[MATERIAL PROVIDED — start]
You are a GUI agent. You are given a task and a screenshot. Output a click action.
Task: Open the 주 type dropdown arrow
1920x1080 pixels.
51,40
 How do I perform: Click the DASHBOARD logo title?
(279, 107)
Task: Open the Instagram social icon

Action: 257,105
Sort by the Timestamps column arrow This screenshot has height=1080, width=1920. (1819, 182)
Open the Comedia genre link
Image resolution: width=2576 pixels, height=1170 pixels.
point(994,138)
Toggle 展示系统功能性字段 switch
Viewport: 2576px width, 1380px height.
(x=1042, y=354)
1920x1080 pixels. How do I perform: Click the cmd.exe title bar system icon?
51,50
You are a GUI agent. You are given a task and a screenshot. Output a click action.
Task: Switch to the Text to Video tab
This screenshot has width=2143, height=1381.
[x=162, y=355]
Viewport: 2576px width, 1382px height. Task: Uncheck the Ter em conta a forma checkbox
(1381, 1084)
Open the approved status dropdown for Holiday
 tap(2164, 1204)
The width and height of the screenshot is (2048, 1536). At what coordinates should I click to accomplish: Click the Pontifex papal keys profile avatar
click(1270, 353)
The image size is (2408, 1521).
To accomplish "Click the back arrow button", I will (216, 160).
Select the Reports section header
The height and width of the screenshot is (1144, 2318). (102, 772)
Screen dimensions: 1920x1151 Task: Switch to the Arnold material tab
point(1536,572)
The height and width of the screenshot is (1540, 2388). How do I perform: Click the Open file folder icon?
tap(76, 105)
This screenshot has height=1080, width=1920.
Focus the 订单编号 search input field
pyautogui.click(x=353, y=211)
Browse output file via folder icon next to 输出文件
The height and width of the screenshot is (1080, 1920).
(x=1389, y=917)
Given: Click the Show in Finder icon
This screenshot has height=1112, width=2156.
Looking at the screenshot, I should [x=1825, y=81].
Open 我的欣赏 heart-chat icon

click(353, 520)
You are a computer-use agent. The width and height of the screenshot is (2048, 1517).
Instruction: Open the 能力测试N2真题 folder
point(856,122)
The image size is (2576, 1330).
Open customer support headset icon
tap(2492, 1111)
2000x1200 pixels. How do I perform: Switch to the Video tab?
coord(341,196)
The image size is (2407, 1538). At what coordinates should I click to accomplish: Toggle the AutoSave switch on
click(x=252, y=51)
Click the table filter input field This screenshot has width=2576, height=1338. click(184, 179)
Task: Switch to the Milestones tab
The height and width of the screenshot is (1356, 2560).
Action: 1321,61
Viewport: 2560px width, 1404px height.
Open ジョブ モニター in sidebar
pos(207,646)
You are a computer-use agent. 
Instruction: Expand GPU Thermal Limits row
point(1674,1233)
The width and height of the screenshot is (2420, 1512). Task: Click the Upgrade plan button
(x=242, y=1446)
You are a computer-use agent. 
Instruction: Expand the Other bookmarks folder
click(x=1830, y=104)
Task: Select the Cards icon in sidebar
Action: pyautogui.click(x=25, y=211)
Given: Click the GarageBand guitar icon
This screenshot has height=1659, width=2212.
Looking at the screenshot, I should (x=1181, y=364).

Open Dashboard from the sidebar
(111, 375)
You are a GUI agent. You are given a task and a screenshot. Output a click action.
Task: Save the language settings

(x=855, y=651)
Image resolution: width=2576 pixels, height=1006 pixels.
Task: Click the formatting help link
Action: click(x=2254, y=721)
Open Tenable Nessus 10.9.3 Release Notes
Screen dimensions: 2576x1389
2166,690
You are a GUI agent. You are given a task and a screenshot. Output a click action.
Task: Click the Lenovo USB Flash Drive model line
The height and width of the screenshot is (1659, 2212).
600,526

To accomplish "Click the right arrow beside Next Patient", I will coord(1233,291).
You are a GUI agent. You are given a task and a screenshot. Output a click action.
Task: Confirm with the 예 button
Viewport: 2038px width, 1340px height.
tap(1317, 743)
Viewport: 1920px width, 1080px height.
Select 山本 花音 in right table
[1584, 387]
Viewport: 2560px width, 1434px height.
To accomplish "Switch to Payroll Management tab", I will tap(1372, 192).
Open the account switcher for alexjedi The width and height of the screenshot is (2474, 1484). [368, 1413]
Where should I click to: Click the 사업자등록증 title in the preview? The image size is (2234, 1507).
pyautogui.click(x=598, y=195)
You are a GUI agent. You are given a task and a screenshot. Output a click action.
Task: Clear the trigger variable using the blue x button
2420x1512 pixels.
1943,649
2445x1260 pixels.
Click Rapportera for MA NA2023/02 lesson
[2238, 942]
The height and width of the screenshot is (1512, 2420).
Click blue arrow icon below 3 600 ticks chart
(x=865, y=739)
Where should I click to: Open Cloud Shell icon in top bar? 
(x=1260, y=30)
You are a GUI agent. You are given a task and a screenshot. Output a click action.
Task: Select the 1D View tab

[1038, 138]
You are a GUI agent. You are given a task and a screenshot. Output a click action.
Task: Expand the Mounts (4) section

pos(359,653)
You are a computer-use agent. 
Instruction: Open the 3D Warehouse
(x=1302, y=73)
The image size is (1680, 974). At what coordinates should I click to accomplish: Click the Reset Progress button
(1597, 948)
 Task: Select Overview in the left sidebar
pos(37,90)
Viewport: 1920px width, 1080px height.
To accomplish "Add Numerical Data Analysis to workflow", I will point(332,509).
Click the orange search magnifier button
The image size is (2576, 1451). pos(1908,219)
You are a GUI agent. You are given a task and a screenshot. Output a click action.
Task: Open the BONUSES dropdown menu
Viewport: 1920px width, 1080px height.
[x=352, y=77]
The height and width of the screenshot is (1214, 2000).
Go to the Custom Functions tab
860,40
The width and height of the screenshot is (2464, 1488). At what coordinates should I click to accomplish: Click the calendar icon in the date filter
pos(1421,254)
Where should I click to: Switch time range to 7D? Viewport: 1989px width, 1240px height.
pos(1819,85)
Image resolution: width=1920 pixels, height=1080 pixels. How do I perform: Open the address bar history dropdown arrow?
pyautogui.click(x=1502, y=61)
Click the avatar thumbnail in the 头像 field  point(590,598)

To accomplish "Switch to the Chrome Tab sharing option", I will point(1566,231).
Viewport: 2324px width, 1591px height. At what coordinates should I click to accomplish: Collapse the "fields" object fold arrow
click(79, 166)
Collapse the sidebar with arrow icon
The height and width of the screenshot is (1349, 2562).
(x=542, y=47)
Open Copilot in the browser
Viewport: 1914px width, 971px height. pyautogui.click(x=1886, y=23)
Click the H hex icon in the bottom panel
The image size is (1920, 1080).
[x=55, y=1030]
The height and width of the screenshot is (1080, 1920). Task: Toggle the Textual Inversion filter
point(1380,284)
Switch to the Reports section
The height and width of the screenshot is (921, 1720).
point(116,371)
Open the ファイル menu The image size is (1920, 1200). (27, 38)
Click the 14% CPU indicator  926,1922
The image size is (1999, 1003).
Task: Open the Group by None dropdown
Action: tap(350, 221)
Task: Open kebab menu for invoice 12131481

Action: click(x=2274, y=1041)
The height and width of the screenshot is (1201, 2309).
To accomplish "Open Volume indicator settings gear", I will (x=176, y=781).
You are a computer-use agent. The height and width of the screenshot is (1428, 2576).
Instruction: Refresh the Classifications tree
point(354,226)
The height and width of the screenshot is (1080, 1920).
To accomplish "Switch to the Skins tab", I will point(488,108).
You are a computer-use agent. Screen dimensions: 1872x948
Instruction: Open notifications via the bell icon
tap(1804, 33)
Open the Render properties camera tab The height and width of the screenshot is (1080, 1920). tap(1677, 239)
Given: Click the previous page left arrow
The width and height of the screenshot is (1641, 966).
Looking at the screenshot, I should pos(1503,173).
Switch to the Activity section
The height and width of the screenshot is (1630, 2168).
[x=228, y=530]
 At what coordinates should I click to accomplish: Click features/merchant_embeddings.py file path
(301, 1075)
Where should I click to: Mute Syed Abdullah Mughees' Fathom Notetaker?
[MATERIAL PROVIDED — finish]
■ AIM OF THE TASK ■
For the word "with", return every line of the records that holds it.

■ TASK RESULT ■
Task: Confirm with the 예 button
Collapse the sidebar with arrow icon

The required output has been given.